Benefit of anthracyclines in early breast cancer limited to HER-positive tumors

January 3, 2008

NEW YORK (Reuters Health) - Anthracycline-based adjuvant chemotherapy for early breast cancer improves overall and disease-free survival only in women whose breast tumors overexpress or amplify HER2, results of a meta-analysis indicate.

"Patients with HER2-negative disease ... could be spared unnecessary toxic effects related to the use of this class of agents," the Italian research team suggests in the Journal of the National Cancer Institute for January 2.

In subgroup analyses of several clinical trial cohorts, evidence regarding the benefits of adjuvant anthracycline treatment based on HER2 status have been inconsistent, Dr. Alessandra Gennari, from the National Cancer Research Institute in Genoa, and her associates note.

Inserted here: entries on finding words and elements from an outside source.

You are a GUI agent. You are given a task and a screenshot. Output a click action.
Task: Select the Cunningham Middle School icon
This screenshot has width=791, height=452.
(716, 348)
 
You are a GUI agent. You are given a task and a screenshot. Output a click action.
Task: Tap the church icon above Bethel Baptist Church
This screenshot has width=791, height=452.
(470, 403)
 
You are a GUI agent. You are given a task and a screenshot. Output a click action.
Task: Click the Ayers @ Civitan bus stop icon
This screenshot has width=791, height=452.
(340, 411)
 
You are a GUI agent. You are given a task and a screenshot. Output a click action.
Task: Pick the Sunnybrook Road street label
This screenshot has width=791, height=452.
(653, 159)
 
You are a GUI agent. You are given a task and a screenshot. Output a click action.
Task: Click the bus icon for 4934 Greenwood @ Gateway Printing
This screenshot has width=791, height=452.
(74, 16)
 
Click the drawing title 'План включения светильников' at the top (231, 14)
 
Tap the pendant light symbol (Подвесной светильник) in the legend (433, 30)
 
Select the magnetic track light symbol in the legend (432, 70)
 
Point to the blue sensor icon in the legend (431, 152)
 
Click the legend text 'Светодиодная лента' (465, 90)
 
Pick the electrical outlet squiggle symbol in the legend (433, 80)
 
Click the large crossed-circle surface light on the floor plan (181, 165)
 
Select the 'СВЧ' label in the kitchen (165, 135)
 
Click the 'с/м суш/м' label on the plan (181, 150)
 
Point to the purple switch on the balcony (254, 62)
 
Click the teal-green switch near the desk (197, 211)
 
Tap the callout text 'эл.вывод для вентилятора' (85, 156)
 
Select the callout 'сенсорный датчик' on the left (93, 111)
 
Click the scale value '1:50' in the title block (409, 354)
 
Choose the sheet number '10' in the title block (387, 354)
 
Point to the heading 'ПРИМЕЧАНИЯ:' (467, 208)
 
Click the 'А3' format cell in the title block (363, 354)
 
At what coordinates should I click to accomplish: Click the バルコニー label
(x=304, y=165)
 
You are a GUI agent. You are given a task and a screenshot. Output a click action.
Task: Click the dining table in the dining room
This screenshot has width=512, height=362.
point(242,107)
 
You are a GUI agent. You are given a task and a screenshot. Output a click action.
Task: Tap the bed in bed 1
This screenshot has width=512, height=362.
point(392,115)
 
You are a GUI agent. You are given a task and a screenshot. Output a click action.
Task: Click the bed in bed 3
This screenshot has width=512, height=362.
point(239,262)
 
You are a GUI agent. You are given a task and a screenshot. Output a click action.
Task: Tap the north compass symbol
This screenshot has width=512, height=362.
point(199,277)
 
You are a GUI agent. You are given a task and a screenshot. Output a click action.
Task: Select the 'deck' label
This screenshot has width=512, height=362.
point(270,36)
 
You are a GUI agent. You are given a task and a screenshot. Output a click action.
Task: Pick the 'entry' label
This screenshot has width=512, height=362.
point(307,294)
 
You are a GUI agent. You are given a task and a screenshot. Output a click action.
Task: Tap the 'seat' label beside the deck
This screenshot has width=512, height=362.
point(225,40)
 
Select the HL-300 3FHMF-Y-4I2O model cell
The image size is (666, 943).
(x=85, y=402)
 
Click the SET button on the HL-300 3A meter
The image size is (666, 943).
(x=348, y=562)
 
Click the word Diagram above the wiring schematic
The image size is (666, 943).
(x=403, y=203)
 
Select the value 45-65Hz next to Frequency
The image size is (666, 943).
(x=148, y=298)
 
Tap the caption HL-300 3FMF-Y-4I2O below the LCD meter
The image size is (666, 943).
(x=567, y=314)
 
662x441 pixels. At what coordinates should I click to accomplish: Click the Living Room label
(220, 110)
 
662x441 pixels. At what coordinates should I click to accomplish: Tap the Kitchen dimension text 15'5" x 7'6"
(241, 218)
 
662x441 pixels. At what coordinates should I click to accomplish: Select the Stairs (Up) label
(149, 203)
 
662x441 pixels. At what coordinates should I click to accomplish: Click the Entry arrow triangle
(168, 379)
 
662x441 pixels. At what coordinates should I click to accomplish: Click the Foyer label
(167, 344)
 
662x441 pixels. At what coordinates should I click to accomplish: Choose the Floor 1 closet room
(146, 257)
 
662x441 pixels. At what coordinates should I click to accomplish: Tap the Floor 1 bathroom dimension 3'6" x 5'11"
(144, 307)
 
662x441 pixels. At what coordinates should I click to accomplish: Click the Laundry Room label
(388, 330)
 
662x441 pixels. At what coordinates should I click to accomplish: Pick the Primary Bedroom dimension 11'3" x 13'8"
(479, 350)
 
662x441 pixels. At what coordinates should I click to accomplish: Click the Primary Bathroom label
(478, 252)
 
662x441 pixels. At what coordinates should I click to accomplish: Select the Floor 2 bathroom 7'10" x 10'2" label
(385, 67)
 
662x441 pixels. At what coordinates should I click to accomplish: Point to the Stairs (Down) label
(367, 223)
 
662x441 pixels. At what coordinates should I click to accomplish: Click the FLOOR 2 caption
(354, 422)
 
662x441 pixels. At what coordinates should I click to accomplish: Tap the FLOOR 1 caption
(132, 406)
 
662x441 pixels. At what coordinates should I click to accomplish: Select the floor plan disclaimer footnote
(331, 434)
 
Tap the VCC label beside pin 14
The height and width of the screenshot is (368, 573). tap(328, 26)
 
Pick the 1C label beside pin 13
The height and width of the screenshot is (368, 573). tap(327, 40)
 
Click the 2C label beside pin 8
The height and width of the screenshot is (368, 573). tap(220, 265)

Dr. Gennari's group identified eight randomized controlled trials comparing chemotherapy regimens with and without anthracyclines (doxorubicin or epirubicin), in which HER2 status had been determined for most patients (total 5354). Overall, 29% had tumors that overexpressed the HER2 protein or had amplification of the HER2 gene.

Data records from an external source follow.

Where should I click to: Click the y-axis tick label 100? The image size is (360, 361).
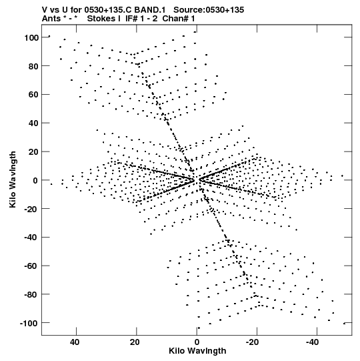coord(31,37)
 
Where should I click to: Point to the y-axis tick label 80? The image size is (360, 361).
coord(33,66)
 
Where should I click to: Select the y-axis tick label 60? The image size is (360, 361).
coord(33,95)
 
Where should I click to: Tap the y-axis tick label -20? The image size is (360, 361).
coord(31,209)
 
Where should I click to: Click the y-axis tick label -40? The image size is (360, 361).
coord(31,238)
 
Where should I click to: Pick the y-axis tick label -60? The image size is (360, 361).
coord(31,266)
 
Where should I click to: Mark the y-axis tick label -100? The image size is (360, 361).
coord(29,323)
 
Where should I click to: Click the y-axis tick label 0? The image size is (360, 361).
coord(35,180)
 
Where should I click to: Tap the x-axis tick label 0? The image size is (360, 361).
coord(197,342)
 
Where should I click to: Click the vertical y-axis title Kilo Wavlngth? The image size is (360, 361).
coord(13,179)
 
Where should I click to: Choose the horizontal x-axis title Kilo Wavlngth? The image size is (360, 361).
coord(197,351)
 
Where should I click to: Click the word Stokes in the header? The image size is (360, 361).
coord(103,19)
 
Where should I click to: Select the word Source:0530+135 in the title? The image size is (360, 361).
coord(209,10)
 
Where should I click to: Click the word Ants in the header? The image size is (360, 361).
coord(51,19)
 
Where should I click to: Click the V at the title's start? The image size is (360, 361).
coord(45,10)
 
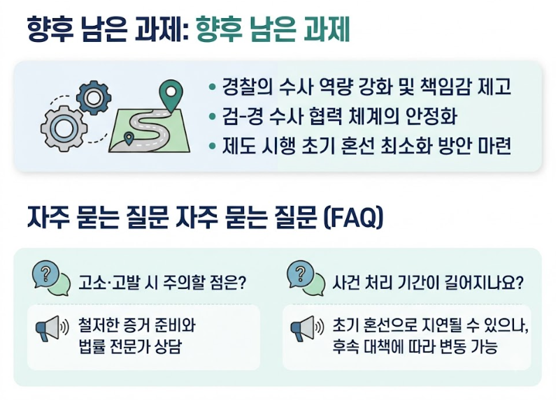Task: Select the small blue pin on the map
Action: (x=129, y=138)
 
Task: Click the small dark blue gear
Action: (x=94, y=98)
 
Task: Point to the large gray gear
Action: (x=64, y=129)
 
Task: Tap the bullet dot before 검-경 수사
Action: (x=213, y=117)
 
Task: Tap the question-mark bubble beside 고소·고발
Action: (x=52, y=279)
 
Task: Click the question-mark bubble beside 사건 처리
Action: (x=306, y=279)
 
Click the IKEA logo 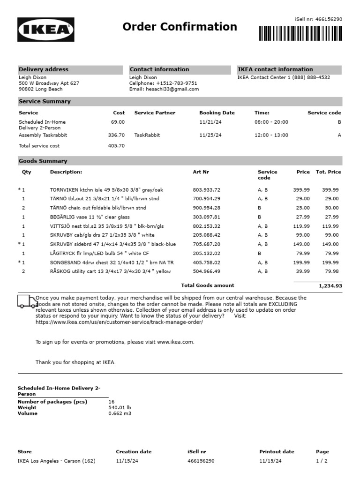pyautogui.click(x=46, y=30)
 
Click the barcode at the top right pyautogui.click(x=300, y=33)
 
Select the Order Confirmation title pyautogui.click(x=180, y=27)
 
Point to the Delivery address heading pyautogui.click(x=44, y=69)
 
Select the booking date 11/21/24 pyautogui.click(x=210, y=122)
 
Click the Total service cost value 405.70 pyautogui.click(x=116, y=146)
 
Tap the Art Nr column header pyautogui.click(x=201, y=172)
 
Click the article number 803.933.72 pyautogui.click(x=206, y=190)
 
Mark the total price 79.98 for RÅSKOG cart pyautogui.click(x=332, y=271)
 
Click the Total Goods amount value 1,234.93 pyautogui.click(x=330, y=285)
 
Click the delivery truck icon pyautogui.click(x=27, y=301)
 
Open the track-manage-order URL pyautogui.click(x=119, y=322)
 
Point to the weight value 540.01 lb pyautogui.click(x=120, y=408)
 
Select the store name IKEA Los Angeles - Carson pyautogui.click(x=56, y=461)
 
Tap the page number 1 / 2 pyautogui.click(x=322, y=461)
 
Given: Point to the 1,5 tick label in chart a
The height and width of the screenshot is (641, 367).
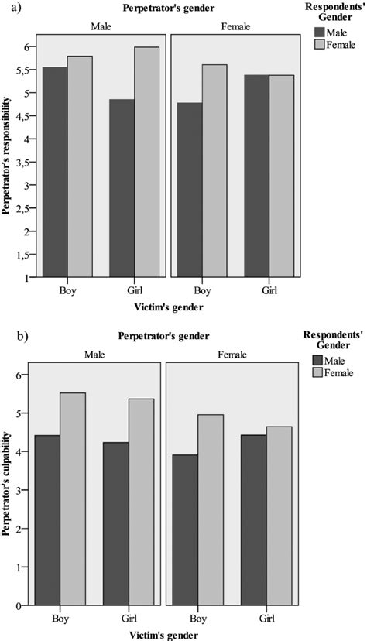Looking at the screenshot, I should pos(26,254).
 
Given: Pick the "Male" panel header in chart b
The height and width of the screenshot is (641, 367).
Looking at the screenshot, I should pos(96,355).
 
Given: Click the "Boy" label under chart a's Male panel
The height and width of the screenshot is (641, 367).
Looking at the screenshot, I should pos(67,290).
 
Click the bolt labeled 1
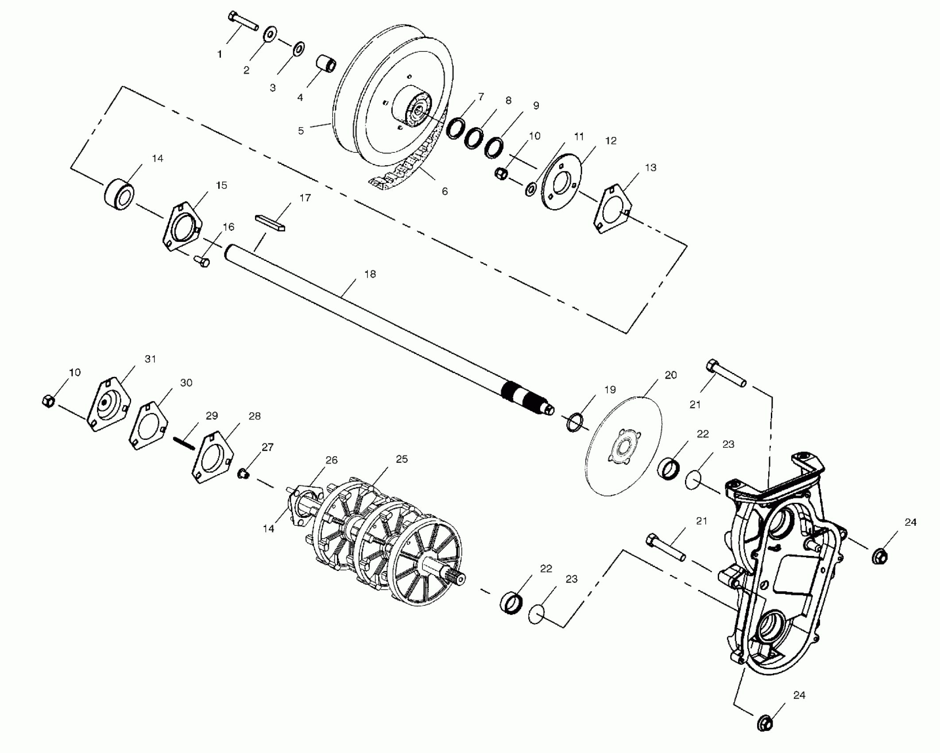pyautogui.click(x=243, y=22)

When used to treat HER2-positive tumors, anthracycline treatment was associated with a significantly reduced risk of relapse (pooled hazard ratio = 0.71, p < .001) and all-cause mortality during follow-up (HR = 0.73, p <.001), compared with non-anthracycline regimens.

No significant benefit was observed in patients with HER2-negative disease.

"The magnitudes of the differential effects of anthracyclines in HER2-positive patients and in HER2-negative patients were remarkably similar across groups of trials," Dr. Gennari's team states, "suggesting that the interaction between anthracycline use and HER2 status is independent of the type of HER2 assay, the proportion of patients assessed for HER2 status, and the type of anthracycline."

However, Dr. Soonmyung Paik and associates at Allegheny General Hospital in Pittsburgh point out in an editorial that molecular heterogeneity within both HER2-positive and HER2-negative tumors affects sensitivity to chemotherapy.

The editorialists, who serve as investigators for the National Surgical Adjuvant Breast and Bowel Project, maintain that "optimization of adjuvant chemotherapy for patients diagnosed with breast cancer will depend on defining the baseline prognosis and chemosensitivity of each subclass of breast cancer beyond those crudely defined by HER2 status alone."